Probability Problem -- Monti Hall Problem

Monti Hall

Mathematical game problems originating from Game Theory:

Once upon a time, a person was given a chance to guess the prize. There were three doors in front of him: A, B, and C. One of them was hidden behind the door, there are no prizes behind the other two doors. The winner does not know which door has a prize, but the host knows which door has a prize. The winner first chooses door A. Instead of opening door A immediately, the host Opens Door B, so that the winner can see that there is no prize behind door B. At this time, the host will give the winner a chance to re-choose and say, "Do you choose a, do you want to change to C ?", So the question came out: If you are the winner, do you choose A or C? Why?

Various proofs:

1. When contestants move to another door rather than continuing to maintain their original choice, the chances of winning the car will double. There are three possible cases, all of which have equal possibilities (1/3 ):

The contestant picked goat 1 and the host picked goat 2. Conversion will win the car.

The contestant picked goat 2 and the host picked goat 1. Conversion will win the car.

The contestant picked a car and the host picked either of the two goats. Conversion will fail.

In the first two cases, contestants can win the car by switching their options. The third case is the only one where contestants win by keeping their original selections. There are two of the three cases that win through conversion selection, so the probability of winning through conversion selection is 2/3.

2. After the contestant selects a door (A), the probability of the car behind the door is 1/3, and the probability of the remaining two doors (B and C) as a whole is 2/3. When the host opens the remaining two doors, one with goat's door (B), the probability of the remaining two doors (B and C) is only determined by the unopened door (c) therefore, the probability of that door (c) is 2/3.

3. the calculation of this problem requires the knowledge of conditional probability. If a and B are two events and P (B)> 0, P (A then B) is called) = P (A ∩ B)/P (B) is the conditional probability of event a occurring under event B.

Calculate the probability of winning the first prize:

If event a is set to {a winning prize} and Event B is set to {B won't win}, P (A) = 1 \ 3, P (B) = 2 \ 3. If the gamer chooses gate A and the goat is behind Gate B, the probability P (A branch B) = P (A branch B)/P (B) = P (a) * P (B)/P (B) = 1/3.

Therefore, under this condition, the probability of winning a is 1/3.
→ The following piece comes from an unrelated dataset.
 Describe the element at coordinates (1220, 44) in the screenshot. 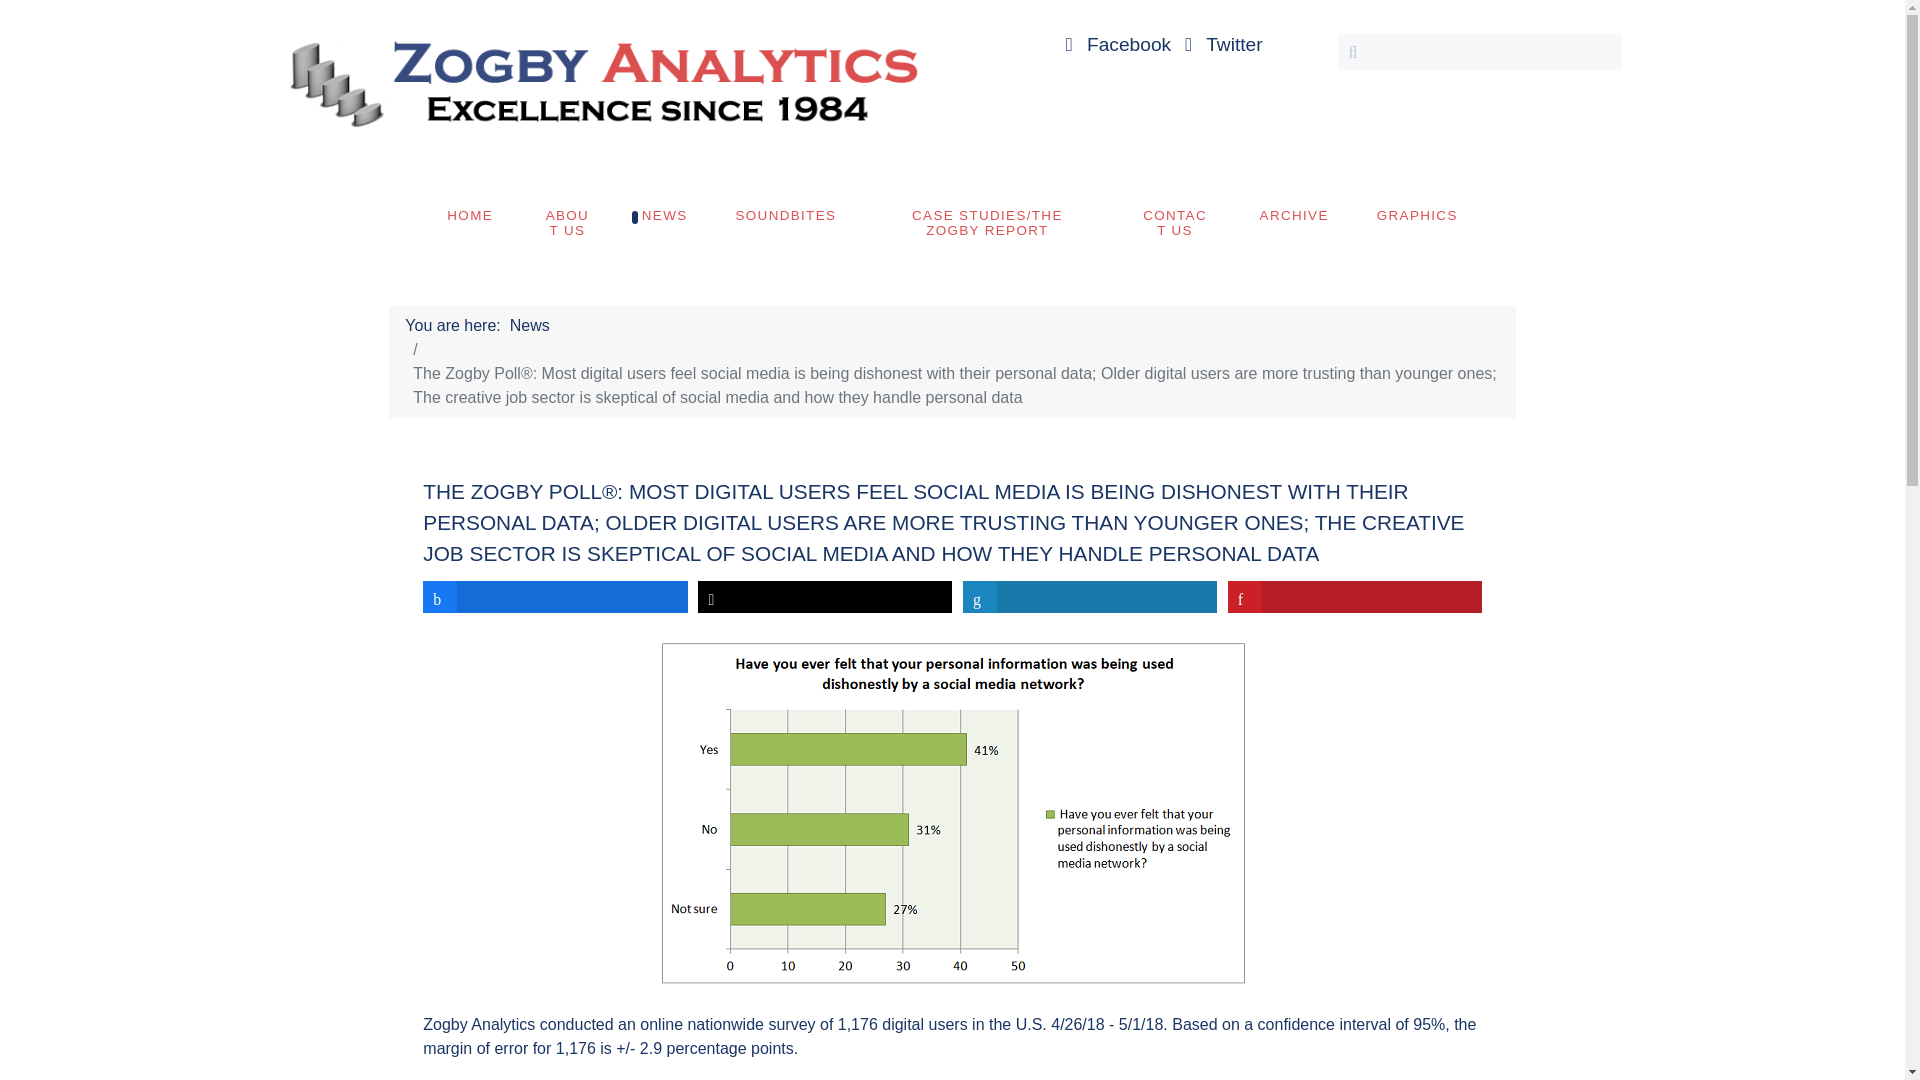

Calculate the probability of winning the C course:

If event a is set to {BC post prize} and B is set to {B do not win}, P (A) = 2 \ 3, P (B) = 2 \ 3. If the gamer chooses gate A and door B is followed by a goat, the conditional probability P (A branch B) = P (A branch B)/P (B) = P (a) * P (B)/P (B) = 2/3, because door B is followed by goat

Therefore, the probability of winning the C course is equal to the probability of winning the post-BC Course. It is equal to 2/3.
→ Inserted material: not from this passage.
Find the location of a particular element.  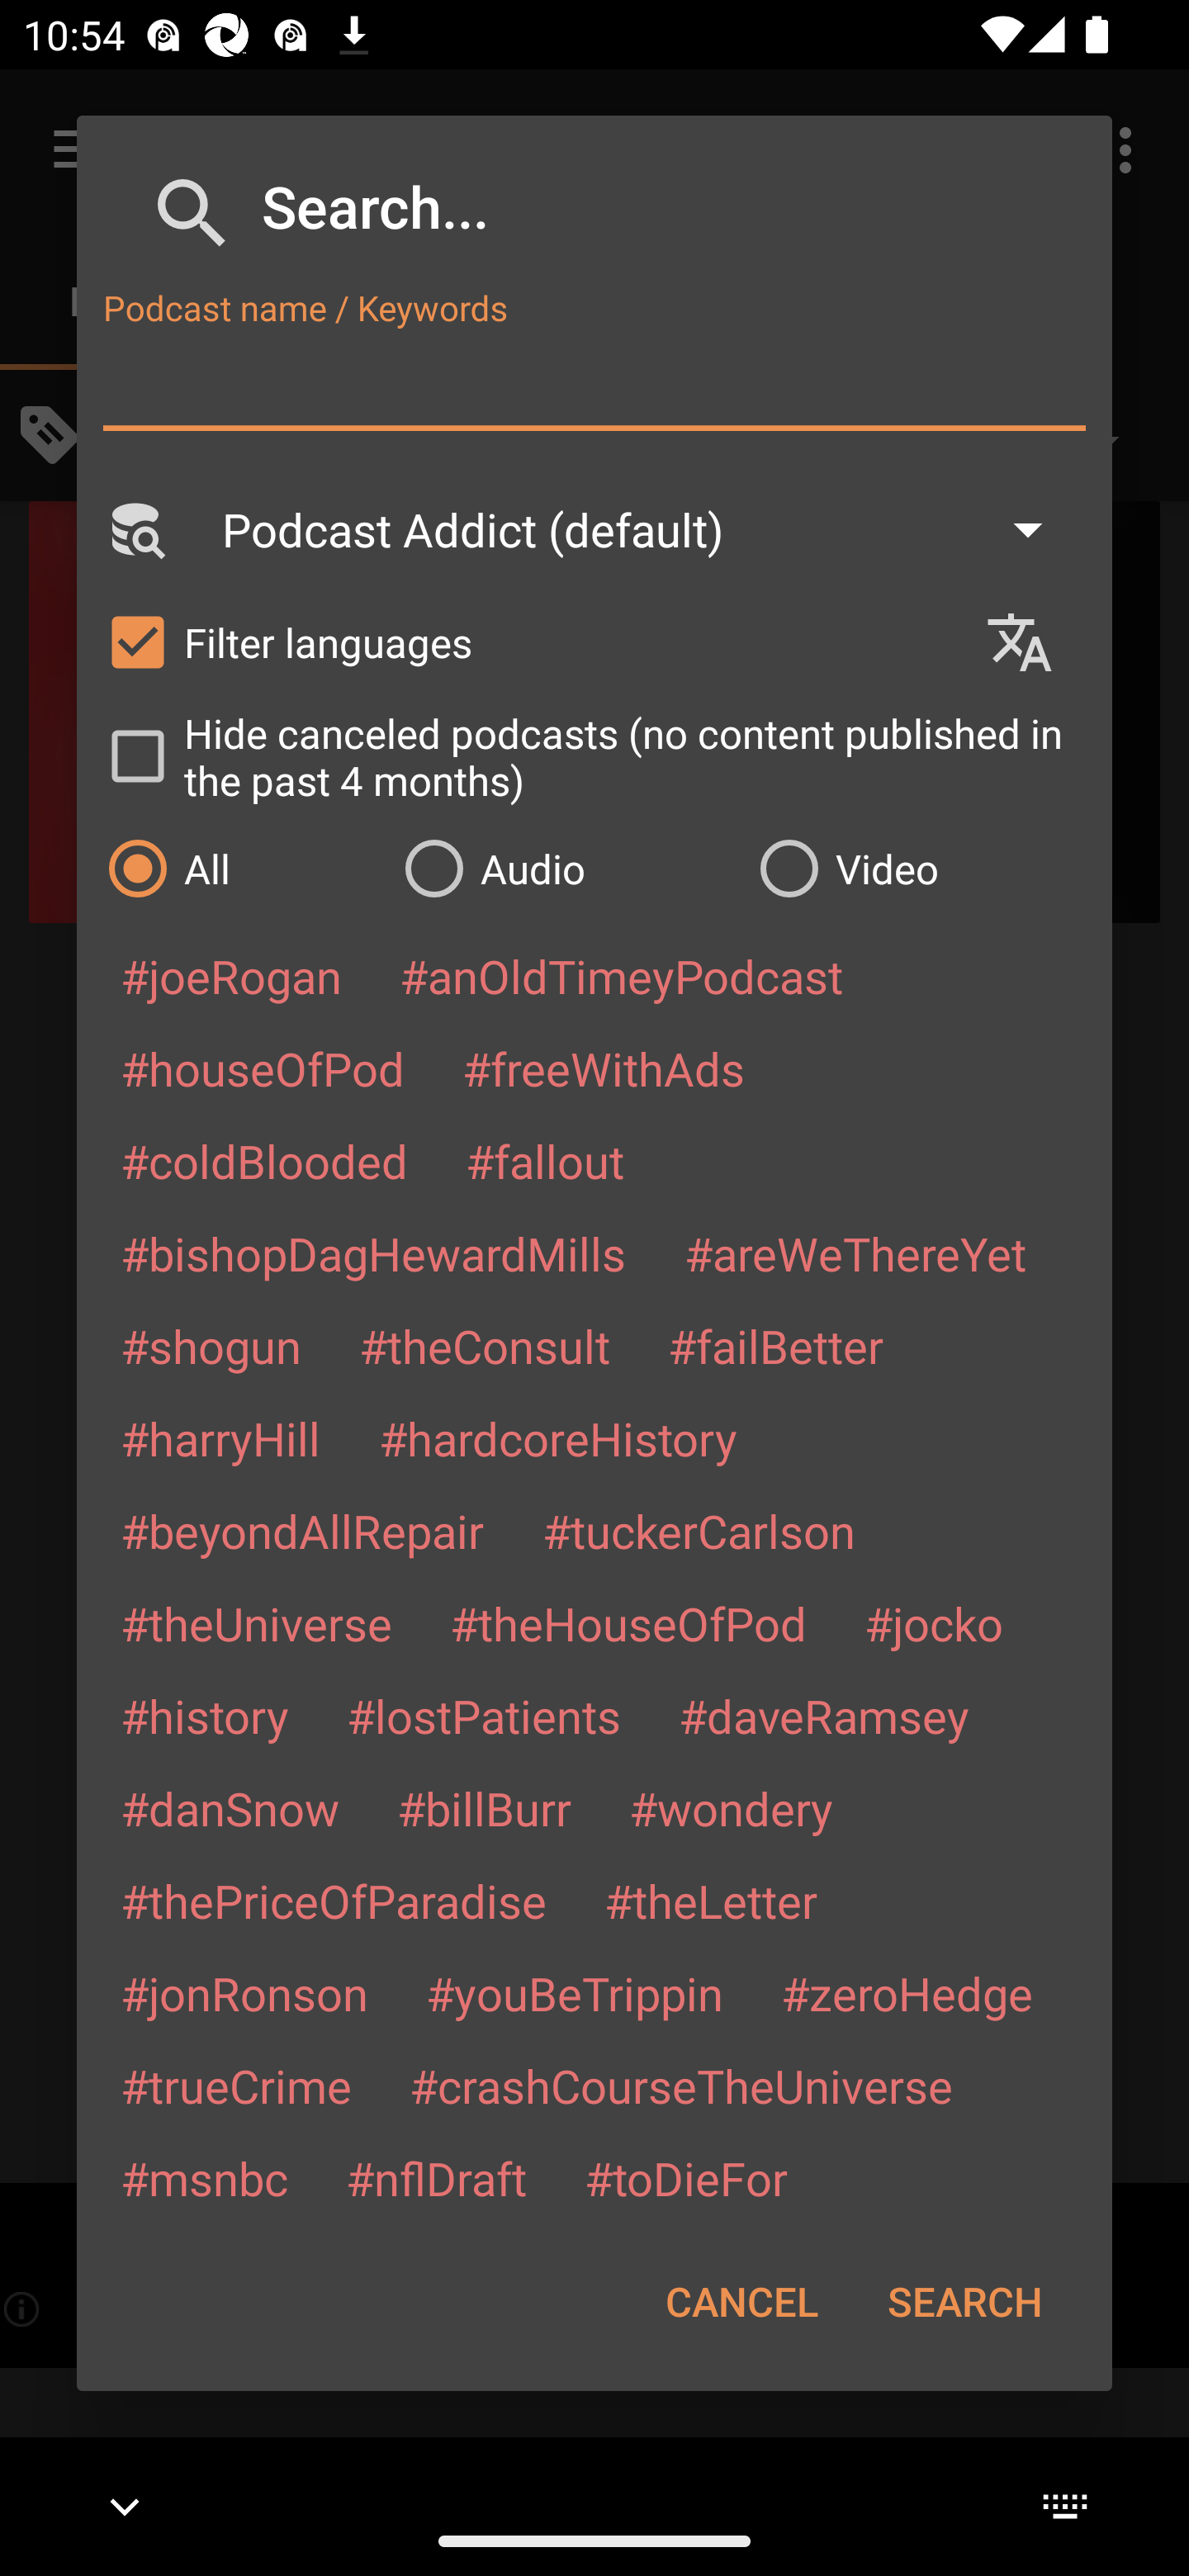

#nflDraft is located at coordinates (436, 2177).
It can be seen that the probability of winning the C course is higher, and C should be selected.

From Baidu encyclopedia-Monti Hall

Another similar problem comes from Yunfeng's blog probability issue.
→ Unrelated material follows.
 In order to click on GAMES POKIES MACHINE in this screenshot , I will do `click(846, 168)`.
I don't know what it is, so I have to wait for someone to get it. There are four boxes left, three boxes of beef and one box of mushrooms. According to the current analysis, the probability of my meal being beef is 75%. So I took a box of Beef rice. At this time, two colleagues came to order Beef rice ...... So there is only one mushroom rice and the Beef rice in my hand left. Should I put down the Beef rice and take the mushrooms? Or take Beef rice?